• **SELECTED EXTRACT**
In commemoration to 50 years of Nurse Practitioners I posted the following on Facebook.

Surprisingly, it became the most popular Facebook post and why I thought I would post here.

Last night the father of a 10-year-old said, "I came to see a doctor not a nurse," after I diagnosed his son with a viral pharyngitis. The father discontent after I said, "No," when he asked if the child was going to get anything [like an antibiotic].

Unknown to the father, two doors down from him I, a nurse, yes, a nurse, was also managing a 30+ year-old alcoholic who came in after vomiting blood. ON TOP OF THAT, because the patient had been vomiting for some time and could not keep alcohol down he was having alcohol withdrawal. ON TOP OF THAT, the patient had not been taking his anti-hypertension medicines for some time and was also having a hypertensive emergency with an initial blood pressure of 197/127. ON TOP OF THAT, although I was not able to find why, the patient was hypoxic saturating 88% on room air. ON TOP OF THAT, the patient's troponin was elevated. Within 1.5 hours of his arrival the patient was stable and waiting to be transferred and when I talked to him before being transported to a facility of higher care the only thing the patient kept saying to me was, "Thank you." The patient's father also said to me, "Thank you."

• **RECORD SET**
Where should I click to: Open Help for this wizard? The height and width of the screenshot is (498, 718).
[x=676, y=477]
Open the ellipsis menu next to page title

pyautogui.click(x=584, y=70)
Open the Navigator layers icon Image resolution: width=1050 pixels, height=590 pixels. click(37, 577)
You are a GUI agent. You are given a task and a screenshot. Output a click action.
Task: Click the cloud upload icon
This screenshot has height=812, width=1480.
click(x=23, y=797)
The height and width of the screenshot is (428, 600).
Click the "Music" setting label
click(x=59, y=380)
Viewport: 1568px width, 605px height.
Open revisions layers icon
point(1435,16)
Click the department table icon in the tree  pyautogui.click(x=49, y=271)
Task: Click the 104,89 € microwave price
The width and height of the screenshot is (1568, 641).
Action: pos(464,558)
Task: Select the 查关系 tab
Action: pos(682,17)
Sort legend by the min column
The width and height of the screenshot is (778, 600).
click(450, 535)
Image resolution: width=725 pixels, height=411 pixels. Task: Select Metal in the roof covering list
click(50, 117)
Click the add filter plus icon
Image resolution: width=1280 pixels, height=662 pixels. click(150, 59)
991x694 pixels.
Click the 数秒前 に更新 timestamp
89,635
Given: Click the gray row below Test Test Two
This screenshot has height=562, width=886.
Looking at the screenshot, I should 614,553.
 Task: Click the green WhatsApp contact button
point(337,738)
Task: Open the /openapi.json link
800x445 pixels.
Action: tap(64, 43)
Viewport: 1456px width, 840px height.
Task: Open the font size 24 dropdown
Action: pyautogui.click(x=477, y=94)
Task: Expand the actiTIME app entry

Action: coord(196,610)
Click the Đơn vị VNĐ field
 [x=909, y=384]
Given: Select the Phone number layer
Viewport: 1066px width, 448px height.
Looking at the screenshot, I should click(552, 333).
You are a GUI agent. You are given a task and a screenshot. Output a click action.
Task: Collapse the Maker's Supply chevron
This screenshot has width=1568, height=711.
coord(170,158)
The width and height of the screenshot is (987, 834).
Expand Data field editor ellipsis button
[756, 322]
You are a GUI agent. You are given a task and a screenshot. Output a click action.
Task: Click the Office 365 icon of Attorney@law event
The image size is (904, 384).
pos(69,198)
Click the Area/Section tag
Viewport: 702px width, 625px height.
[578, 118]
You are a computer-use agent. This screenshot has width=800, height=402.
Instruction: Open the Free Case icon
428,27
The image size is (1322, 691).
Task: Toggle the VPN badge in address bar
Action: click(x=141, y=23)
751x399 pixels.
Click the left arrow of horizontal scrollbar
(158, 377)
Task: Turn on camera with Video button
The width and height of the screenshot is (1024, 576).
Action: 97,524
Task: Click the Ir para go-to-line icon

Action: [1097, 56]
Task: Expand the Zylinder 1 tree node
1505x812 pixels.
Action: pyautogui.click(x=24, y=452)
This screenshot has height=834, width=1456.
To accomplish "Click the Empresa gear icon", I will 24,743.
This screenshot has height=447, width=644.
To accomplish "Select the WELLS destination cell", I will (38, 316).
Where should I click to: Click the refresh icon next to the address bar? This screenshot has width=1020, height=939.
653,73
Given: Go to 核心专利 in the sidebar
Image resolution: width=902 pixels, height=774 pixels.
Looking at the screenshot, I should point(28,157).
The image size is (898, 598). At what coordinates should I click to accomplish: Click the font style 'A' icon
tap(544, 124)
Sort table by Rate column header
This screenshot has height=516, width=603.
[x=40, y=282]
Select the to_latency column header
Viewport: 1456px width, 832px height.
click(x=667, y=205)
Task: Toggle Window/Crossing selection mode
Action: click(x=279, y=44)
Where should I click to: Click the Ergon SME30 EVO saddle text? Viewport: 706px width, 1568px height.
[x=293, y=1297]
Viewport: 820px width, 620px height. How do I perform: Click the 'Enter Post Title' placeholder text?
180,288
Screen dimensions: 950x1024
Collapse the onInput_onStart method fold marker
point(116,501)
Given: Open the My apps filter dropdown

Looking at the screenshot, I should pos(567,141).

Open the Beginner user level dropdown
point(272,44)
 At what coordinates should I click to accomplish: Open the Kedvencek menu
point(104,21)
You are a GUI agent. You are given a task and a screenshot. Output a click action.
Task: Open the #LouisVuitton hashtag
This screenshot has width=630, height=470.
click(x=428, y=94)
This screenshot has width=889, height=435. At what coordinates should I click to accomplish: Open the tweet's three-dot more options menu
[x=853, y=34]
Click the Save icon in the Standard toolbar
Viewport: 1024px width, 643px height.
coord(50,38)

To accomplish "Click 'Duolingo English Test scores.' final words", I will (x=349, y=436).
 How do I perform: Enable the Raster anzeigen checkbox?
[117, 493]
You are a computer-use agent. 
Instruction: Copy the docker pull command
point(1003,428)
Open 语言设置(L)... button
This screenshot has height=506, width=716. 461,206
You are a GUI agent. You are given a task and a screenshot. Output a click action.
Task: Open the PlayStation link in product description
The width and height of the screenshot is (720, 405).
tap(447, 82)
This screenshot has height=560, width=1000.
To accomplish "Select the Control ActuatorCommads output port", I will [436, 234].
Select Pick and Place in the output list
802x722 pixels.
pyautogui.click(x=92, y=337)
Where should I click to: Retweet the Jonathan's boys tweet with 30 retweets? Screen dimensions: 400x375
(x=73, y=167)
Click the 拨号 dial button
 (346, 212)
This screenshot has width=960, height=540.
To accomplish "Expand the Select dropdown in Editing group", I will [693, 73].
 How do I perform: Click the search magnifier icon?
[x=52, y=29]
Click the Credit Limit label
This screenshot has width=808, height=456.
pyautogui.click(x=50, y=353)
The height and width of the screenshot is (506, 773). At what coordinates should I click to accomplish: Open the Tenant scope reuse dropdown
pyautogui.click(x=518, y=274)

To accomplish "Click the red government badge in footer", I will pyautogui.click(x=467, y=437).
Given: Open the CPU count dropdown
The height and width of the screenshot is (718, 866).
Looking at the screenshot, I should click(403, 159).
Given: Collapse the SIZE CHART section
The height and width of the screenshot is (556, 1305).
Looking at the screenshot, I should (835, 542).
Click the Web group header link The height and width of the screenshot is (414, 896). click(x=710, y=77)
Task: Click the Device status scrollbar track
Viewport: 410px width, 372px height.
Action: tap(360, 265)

• **TASK DESCRIPTION**
Return the stretch of the Facebook post from "Last night the" through "[like an antibiotic].", copied word for word. Work from the text alone and leave the records aside.

• **ANSWER TO THE EXERCISE**
Last night the father of a 10-year-old said, "I came to see a doctor not a nurse," after I diagnosed his son with a viral pharyngitis. The father discontent after I said, "No," when he asked if the child was going to get anything [like an antibiotic].